* **DESCRIPTION OF THE TASK**
Swap every "Instruction" for "Command" in the records starting at the line containing "You are a computer-use agent. The width" and ending at the line containing "[x=235, y=23]", and give back only those lines with nothing else changed.

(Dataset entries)

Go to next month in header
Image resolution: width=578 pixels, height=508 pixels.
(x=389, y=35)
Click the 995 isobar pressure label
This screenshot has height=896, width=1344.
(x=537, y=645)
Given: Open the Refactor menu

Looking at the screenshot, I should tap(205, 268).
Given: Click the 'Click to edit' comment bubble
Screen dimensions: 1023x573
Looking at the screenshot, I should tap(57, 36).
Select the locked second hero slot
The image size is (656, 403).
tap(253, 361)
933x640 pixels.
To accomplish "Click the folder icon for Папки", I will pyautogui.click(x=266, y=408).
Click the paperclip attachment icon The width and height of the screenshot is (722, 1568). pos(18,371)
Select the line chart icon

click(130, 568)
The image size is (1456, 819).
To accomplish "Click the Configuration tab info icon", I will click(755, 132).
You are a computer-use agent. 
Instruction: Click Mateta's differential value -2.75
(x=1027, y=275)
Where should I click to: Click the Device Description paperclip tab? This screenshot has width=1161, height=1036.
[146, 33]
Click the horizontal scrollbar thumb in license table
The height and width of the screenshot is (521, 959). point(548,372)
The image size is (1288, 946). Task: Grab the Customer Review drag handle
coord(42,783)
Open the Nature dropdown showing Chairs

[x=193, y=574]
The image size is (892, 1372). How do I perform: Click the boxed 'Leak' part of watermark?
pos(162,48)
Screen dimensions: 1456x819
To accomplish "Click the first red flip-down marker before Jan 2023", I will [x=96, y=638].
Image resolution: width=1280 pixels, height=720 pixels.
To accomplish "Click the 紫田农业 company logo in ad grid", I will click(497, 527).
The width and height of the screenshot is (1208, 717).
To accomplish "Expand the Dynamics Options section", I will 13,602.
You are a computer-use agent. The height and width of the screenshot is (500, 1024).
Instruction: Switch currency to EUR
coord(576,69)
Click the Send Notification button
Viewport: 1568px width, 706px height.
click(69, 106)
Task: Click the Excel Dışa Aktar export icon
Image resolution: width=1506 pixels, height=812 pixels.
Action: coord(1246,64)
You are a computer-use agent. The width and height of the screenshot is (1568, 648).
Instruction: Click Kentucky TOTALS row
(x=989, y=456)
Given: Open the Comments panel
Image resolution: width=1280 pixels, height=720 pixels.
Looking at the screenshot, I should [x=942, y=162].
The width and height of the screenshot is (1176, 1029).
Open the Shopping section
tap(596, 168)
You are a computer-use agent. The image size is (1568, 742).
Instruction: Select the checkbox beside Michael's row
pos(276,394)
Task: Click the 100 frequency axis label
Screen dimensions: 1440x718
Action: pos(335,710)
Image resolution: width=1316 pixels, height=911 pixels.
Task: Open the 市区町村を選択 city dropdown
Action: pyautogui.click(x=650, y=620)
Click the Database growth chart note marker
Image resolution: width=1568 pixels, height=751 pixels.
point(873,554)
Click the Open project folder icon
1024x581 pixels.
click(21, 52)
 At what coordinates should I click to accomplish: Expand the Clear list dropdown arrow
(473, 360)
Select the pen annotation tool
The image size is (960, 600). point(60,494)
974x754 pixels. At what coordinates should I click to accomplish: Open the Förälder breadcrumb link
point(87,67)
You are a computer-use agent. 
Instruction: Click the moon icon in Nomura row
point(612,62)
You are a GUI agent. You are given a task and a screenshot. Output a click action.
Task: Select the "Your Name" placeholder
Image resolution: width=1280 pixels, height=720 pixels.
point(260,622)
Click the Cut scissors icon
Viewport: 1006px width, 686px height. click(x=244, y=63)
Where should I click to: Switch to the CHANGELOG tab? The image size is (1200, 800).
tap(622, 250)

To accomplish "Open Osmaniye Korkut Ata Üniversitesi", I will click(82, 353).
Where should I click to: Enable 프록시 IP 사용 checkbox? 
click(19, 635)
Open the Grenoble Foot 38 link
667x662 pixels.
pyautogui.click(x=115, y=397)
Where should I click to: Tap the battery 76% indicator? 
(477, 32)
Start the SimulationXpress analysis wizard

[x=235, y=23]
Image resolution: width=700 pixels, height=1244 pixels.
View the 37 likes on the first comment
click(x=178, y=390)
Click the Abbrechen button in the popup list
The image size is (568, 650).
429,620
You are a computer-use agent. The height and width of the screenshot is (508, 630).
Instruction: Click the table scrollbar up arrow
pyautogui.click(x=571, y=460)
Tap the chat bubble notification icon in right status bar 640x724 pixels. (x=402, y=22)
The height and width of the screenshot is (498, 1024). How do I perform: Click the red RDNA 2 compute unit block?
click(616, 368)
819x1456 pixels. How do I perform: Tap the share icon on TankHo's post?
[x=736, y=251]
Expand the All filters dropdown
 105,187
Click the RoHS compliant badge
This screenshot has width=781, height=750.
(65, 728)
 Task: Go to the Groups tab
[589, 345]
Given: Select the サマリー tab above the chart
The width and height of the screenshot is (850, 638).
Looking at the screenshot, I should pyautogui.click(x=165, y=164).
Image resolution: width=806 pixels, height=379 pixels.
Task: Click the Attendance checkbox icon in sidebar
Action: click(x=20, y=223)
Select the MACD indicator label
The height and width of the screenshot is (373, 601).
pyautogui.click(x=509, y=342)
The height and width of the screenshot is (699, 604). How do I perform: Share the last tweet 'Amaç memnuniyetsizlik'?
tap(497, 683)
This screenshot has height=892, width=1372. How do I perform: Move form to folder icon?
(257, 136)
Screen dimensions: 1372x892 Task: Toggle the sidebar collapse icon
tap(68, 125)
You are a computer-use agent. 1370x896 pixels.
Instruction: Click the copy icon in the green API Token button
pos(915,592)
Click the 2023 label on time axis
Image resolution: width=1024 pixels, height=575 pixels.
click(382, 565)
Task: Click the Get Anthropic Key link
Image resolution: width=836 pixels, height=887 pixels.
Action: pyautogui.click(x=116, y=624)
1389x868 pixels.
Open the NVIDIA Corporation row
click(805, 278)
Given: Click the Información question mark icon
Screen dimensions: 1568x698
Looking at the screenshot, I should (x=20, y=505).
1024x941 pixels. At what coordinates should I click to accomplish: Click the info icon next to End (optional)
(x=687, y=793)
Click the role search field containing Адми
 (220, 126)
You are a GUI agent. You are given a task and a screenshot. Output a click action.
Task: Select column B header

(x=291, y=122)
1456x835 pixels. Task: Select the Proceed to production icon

* **RESULT**
You are a computer-use agent. The width and height of the screenshot is (1568, 648).
Command: Click Kentucky TOTALS row
(x=989, y=456)
Given: Open the Comments panel
Image resolution: width=1280 pixels, height=720 pixels.
Looking at the screenshot, I should [x=942, y=162].
The width and height of the screenshot is (1176, 1029).
Open the Shopping section
tap(596, 168)
You are a computer-use agent. The image size is (1568, 742).
Command: Select the checkbox beside Michael's row
pos(276,394)
Task: Click the 100 frequency axis label
Screen dimensions: 1440x718
Action: pos(335,710)
Image resolution: width=1316 pixels, height=911 pixels.
Task: Open the 市区町村を選択 city dropdown
Action: pyautogui.click(x=650, y=620)
Click the Database growth chart note marker
Image resolution: width=1568 pixels, height=751 pixels.
point(873,554)
Click the Open project folder icon
1024x581 pixels.
click(21, 52)
 At what coordinates should I click to accomplish: Expand the Clear list dropdown arrow
(473, 360)
Select the pen annotation tool
The image size is (960, 600). point(60,494)
974x754 pixels. At what coordinates should I click to accomplish: Open the Förälder breadcrumb link
point(87,67)
You are a computer-use agent. 
Command: Click the moon icon in Nomura row
point(612,62)
You are a GUI agent. You are given a task and a screenshot. Output a click action.
Task: Select the "Your Name" placeholder
Image resolution: width=1280 pixels, height=720 pixels.
point(260,622)
Click the Cut scissors icon
Viewport: 1006px width, 686px height. click(x=244, y=63)
Where should I click to: Switch to the CHANGELOG tab? The image size is (1200, 800).
tap(622, 250)

To accomplish "Open Osmaniye Korkut Ata Üniversitesi", I will click(82, 353).
Where should I click to: Enable 프록시 IP 사용 checkbox? 
click(19, 635)
Open the Grenoble Foot 38 link
667x662 pixels.
pyautogui.click(x=115, y=397)
Where should I click to: Tap the battery 76% indicator? 
(477, 32)
Start the SimulationXpress analysis wizard

[x=235, y=23]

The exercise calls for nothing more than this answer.